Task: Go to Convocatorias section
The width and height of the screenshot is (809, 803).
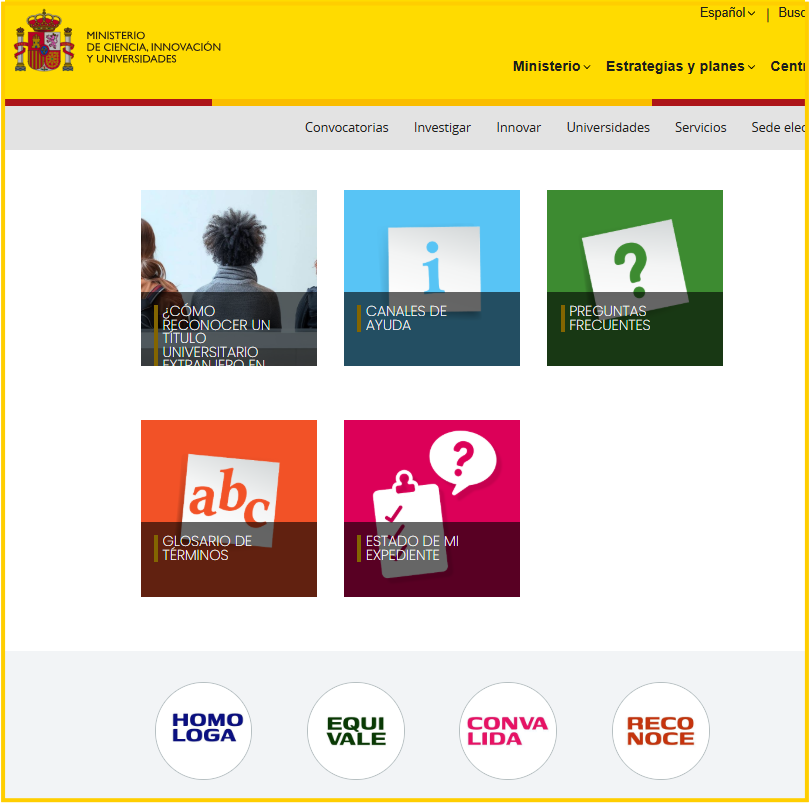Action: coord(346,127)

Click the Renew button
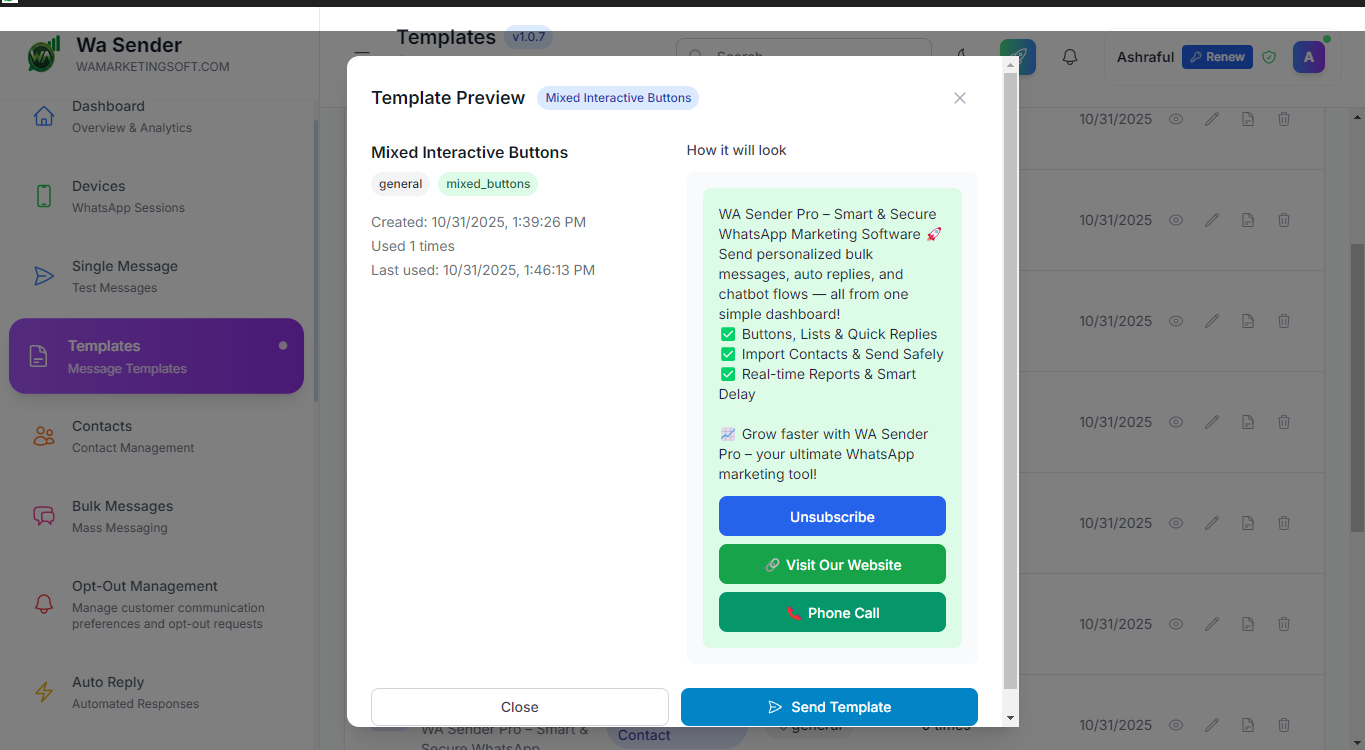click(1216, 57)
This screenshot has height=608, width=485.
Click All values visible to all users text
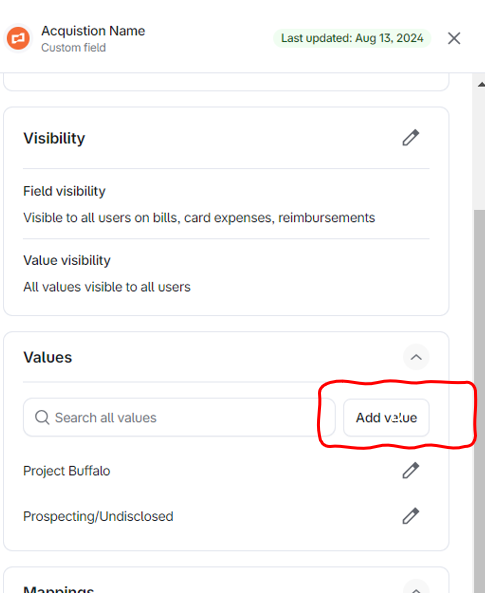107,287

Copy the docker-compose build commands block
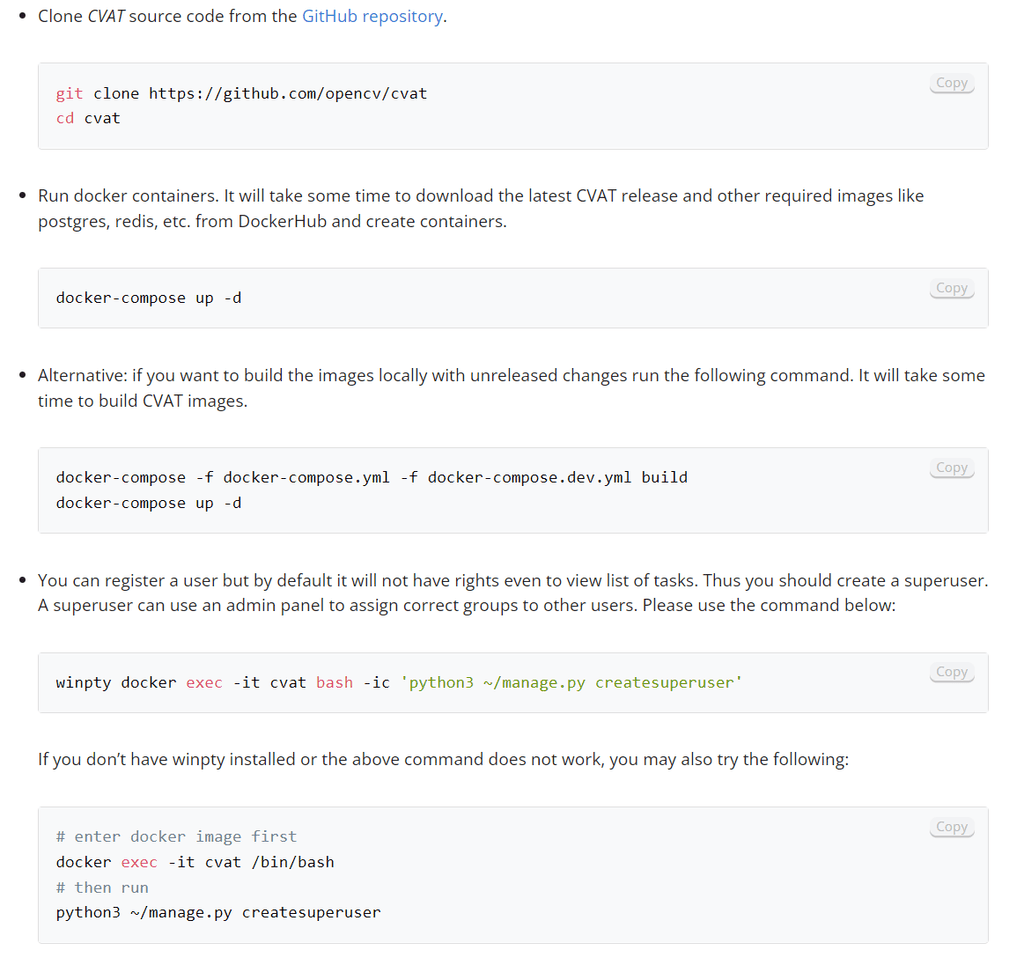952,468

^^^^^^^^^^^^^^^^

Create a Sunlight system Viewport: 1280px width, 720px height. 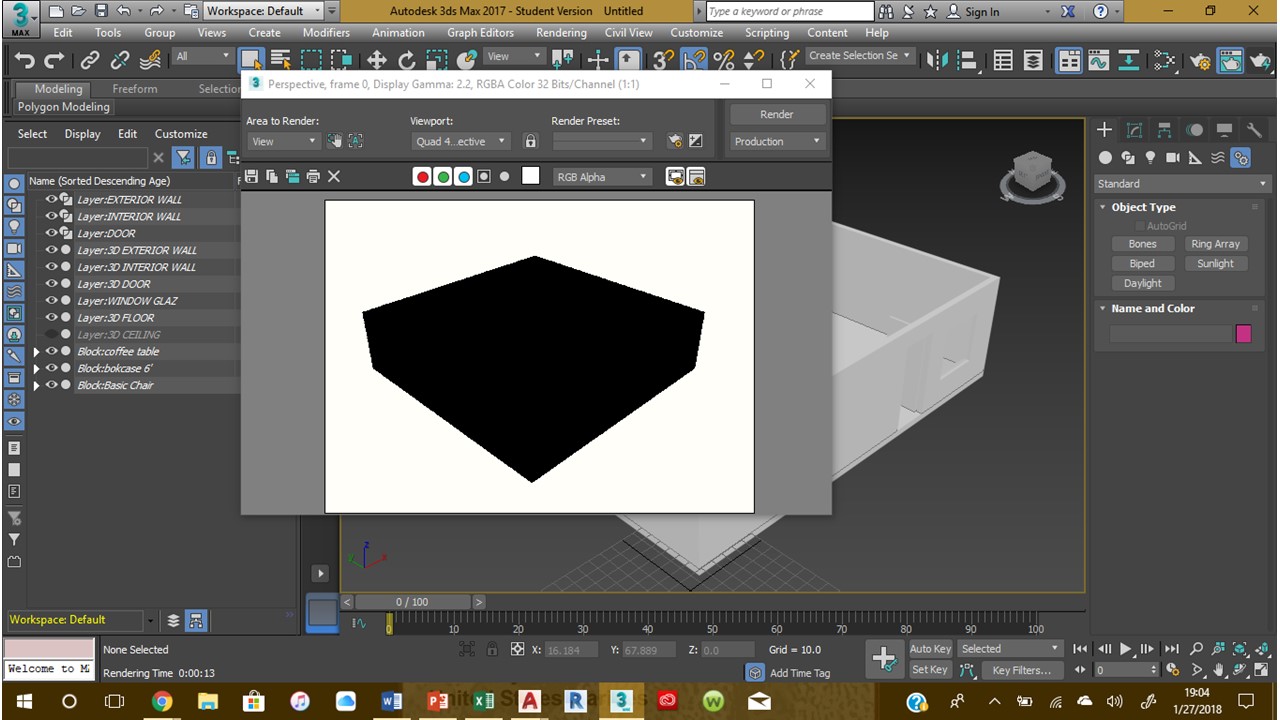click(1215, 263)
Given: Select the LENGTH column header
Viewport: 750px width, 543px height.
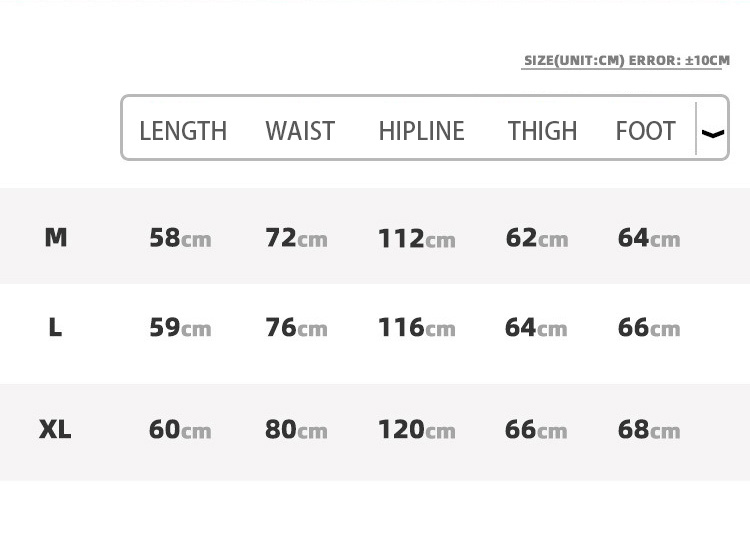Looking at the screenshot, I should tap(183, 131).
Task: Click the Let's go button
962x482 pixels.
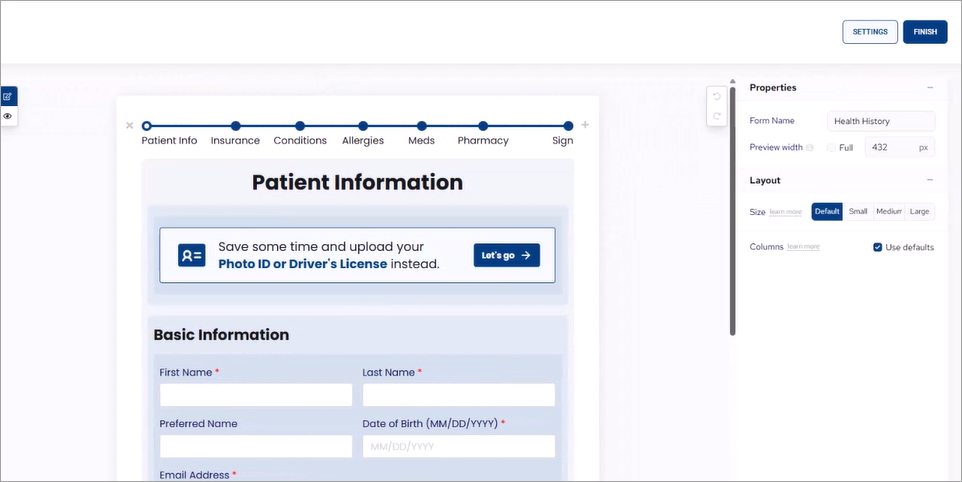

^^^^^^^^^^^^^^^^

• _WHAT THE EXERCISE ASKS_: Duplicate the entries starting at the line with "Given: Select the LENGTH column header" and ending at the line with "962x482 pixels.", leaving out the pictures.

• _EXERCISE ANSWER_:
Given: Select the LENGTH column header
Viewport: 750px width, 543px height.
Looking at the screenshot, I should tap(183, 131).
Task: Click the Let's go button
962x482 pixels.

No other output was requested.